## Task prompt
Copy the stretch of the passage on synchronous microservice communication from "This is the" through "easy to follow.", changing "predictability" to "certainty".

Microservices do not automatically solve your problems. They just move the difficulty around. One of the first design decisions you face is how services communicate. Synchronous communication is the most straightforward approach: a client sends a request, waits for the reply, then continues. Here I will explore the two main protocols for synchronous communication, where each one makes sense, and how to avoid turning a simple request into a cascade failure.

Introduction

The idea is straightforward. Service A calls Service B. Service A stops and does nothing until Service B responds. Only then does Service A resume.

This is the request-response model that software has used for decades before anyone used the word “microservice.” The appeal is predictability. You know immediately whether an operation succeeded or failed. Your business logic stays linear and easy to follow.

The problem is coupling. Service A depends on Service B being available and responsive. If Service B slows down, Service A waits. If Service B fails, Service A fails. This tight coupling is why synchronous systems fail so spectacularly when things go wrong.

Synchronous communication works well when operations are fast, services are reliable, and you need immediate consistency. The moment any of those assumptions break, you start dealing with timeouts, retries, and cascading errors.

REST over HTTP: When to Use It

REST is nearly everywhere. HTTP is not going anywhere, and every tool, language, and framework speaks it. You can test a REST endpoint with curl in your terminal. The format is human-readable JSON. No code generation required.

## Data excerpts
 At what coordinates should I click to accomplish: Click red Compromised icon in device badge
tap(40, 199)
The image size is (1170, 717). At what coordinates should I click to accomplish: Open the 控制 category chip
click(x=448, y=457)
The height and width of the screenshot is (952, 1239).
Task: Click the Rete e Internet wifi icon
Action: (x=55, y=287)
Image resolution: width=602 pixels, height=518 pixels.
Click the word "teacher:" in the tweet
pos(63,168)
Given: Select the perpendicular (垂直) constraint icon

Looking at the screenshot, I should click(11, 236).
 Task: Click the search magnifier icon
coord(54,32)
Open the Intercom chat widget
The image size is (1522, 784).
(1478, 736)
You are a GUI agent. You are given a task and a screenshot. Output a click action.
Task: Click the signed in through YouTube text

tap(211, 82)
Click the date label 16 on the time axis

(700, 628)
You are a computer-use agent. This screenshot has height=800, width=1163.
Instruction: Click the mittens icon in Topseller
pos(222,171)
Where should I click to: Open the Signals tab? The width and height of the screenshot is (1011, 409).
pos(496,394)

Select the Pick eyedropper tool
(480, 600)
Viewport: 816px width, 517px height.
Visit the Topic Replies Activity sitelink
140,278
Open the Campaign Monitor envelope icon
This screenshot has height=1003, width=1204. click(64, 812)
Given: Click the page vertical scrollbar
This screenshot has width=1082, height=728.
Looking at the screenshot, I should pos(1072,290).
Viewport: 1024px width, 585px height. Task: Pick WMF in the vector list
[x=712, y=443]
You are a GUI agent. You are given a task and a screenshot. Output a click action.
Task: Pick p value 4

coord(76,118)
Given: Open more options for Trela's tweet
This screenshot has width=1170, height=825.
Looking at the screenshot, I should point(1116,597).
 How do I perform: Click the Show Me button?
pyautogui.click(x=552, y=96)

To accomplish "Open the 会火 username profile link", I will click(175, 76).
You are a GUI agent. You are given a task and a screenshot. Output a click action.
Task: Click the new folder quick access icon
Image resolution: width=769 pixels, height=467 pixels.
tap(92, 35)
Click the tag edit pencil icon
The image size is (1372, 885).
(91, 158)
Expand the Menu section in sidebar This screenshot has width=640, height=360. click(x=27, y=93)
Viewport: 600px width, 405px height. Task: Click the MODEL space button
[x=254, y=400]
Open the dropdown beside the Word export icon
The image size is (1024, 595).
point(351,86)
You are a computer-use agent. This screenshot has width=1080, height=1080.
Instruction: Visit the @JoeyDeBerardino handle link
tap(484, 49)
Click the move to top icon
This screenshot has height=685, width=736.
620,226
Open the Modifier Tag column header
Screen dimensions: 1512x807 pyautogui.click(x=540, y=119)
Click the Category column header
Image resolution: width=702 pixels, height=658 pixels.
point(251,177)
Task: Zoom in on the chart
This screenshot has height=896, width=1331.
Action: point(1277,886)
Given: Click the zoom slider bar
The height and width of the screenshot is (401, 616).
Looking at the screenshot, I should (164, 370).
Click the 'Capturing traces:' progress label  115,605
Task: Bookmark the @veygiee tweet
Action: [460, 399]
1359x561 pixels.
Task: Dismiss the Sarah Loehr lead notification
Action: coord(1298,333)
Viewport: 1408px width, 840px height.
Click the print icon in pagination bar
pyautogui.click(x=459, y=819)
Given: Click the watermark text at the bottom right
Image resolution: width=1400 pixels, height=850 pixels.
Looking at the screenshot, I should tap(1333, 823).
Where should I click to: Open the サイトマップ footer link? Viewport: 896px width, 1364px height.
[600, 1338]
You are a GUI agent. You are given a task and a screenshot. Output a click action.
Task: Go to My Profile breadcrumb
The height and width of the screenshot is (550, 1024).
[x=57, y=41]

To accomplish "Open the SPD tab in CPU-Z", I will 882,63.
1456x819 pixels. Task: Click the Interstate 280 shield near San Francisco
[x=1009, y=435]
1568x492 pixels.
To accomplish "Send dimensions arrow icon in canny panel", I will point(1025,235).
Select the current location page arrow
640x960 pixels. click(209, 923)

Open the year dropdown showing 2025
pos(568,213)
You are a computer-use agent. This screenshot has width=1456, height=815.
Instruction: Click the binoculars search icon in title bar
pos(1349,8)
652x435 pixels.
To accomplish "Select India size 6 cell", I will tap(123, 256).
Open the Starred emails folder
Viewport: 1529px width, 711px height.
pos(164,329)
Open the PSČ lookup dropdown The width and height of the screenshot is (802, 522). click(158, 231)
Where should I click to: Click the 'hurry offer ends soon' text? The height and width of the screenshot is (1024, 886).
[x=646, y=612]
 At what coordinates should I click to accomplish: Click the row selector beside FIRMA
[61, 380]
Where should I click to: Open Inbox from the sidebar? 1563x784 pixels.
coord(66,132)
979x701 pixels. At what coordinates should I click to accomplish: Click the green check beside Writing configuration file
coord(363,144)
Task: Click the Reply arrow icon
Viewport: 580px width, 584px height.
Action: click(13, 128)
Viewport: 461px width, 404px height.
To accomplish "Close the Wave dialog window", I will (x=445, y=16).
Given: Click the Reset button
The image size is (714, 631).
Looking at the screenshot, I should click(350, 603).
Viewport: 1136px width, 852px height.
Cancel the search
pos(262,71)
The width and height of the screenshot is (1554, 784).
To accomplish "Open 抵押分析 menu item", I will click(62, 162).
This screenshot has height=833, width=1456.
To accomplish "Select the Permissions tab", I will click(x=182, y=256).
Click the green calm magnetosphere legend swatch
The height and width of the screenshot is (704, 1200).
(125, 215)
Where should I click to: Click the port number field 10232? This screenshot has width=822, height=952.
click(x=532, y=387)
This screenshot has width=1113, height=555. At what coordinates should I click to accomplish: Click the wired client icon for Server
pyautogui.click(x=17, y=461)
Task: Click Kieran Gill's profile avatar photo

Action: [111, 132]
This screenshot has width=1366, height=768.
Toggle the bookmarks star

## Solved problem
This is the request-response model that software has used for decades before anyone used the word “microservice.” The appeal is certainty. You know immediately whether an operation succeeded or failed. Your business logic stays linear and easy to follow.